Records from a collection

/---

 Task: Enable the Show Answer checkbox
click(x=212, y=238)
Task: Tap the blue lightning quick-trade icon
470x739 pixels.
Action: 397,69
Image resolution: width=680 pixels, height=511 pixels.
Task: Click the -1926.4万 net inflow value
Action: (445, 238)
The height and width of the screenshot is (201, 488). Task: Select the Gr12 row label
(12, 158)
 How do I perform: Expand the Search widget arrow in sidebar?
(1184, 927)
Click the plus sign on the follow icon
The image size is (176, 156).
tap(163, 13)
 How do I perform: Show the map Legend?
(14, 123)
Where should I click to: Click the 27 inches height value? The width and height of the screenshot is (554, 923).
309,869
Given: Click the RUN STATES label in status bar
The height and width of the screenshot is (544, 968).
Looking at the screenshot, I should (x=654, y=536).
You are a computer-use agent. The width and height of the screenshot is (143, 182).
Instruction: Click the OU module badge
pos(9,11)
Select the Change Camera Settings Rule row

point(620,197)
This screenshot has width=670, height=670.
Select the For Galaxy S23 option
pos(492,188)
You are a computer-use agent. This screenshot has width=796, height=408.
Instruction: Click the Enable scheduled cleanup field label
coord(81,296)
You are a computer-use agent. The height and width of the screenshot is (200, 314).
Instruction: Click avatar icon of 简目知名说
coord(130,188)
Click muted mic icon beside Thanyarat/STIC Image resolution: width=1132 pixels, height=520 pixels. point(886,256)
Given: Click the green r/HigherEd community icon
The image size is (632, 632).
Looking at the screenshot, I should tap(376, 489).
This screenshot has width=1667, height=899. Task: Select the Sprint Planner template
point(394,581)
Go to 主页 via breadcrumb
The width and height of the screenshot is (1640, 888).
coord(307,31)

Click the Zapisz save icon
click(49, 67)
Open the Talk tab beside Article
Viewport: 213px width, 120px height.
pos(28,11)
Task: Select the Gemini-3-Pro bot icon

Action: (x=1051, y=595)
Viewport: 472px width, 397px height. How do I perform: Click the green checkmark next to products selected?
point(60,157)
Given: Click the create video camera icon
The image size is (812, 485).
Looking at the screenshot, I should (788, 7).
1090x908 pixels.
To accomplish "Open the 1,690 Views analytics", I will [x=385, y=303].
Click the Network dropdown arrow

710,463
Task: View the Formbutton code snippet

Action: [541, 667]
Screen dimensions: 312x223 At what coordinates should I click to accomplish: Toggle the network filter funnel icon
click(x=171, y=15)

\---

Render every line of the rows above as a JSON list of strings, one string per line, omitting blank lines.

Response to this task:
[
  " Task: Enable the Show Answer checkbox",
  "click(x=212, y=238)",
  "Task: Tap the blue lightning quick-trade icon",
  "470x739 pixels.",
  "Action: 397,69",
  "Image resolution: width=680 pixels, height=511 pixels.",
  "Task: Click the -1926.4万 net inflow value",
  "Action: (445, 238)",
  "The height and width of the screenshot is (201, 488). Task: Select the Gr12 row label",
  "(12, 158)",
  " How do I perform: Expand the Search widget arrow in sidebar?",
  "(1184, 927)",
  "Click the plus sign on the follow icon",
  "The image size is (176, 156).",
  "tap(163, 13)",
  " How do I perform: Show the map Legend?",
  "(14, 123)",
  "Where should I click to: Click the 27 inches height value? The width and height of the screenshot is (554, 923).",
  "309,869",
  "Given: Click the RUN STATES label in status bar",
  "The height and width of the screenshot is (544, 968).",
  "Looking at the screenshot, I should (x=654, y=536).",
  "You are a computer-use agent. The width and height of the screenshot is (143, 182).",
  "Instruction: Click the OU module badge",
  "pos(9,11)",
  "Select the Change Camera Settings Rule row",
  "point(620,197)",
  "This screenshot has width=670, height=670.",
  "Select the For Galaxy S23 option",
  "pos(492,188)",
  "You are a computer-use agent. This screenshot has width=796, height=408.",
  "Instruction: Click the Enable scheduled cleanup field label",
  "coord(81,296)",
  "You are a computer-use agent. The height and width of the screenshot is (200, 314).",
  "Instruction: Click avatar icon of 简目知名说",
  "coord(130,188)",
  "Click muted mic icon beside Thanyarat/STIC Image resolution: width=1132 pixels, height=520 pixels. point(886,256)",
  "Given: Click the green r/HigherEd community icon",
  "The image size is (632, 632).",
  "Looking at the screenshot, I should tap(376, 489).",
  "This screenshot has width=1667, height=899. Task: Select the Sprint Planner template",
  "point(394,581)",
  "Go to 主页 via breadcrumb",
  "The width and height of the screenshot is (1640, 888).",
  "coord(307,31)",
  "Click the Zapisz save icon",
  "click(49, 67)",
  "Open the Talk tab beside Article",
  "Viewport: 213px width, 120px height.",
  "pos(28,11)",
  "Task: Select the Gemini-3-Pro bot icon",
  "Action: (x=1051, y=595)",
  "Viewport: 472px width, 397px height. How do I perform: Click the green checkmark next to products selected?",
  "point(60,157)",
  "Given: Click the create video camera icon",
  "The image size is (812, 485).",
  "Looking at the screenshot, I should (788, 7).",
  "1090x908 pixels.",
  "To accomplish \"Open the 1,690 Views analytics\", I will [x=385, y=303].",
  "Click the Network dropdown arrow",
  "710,463",
  "Task: View the Formbutton code snippet",
  "Action: [541, 667]",
  "Screen dimensions: 312x223 At what coordinates should I click to accomplish: Toggle the network filter funnel icon",
  "click(x=171, y=15)"
]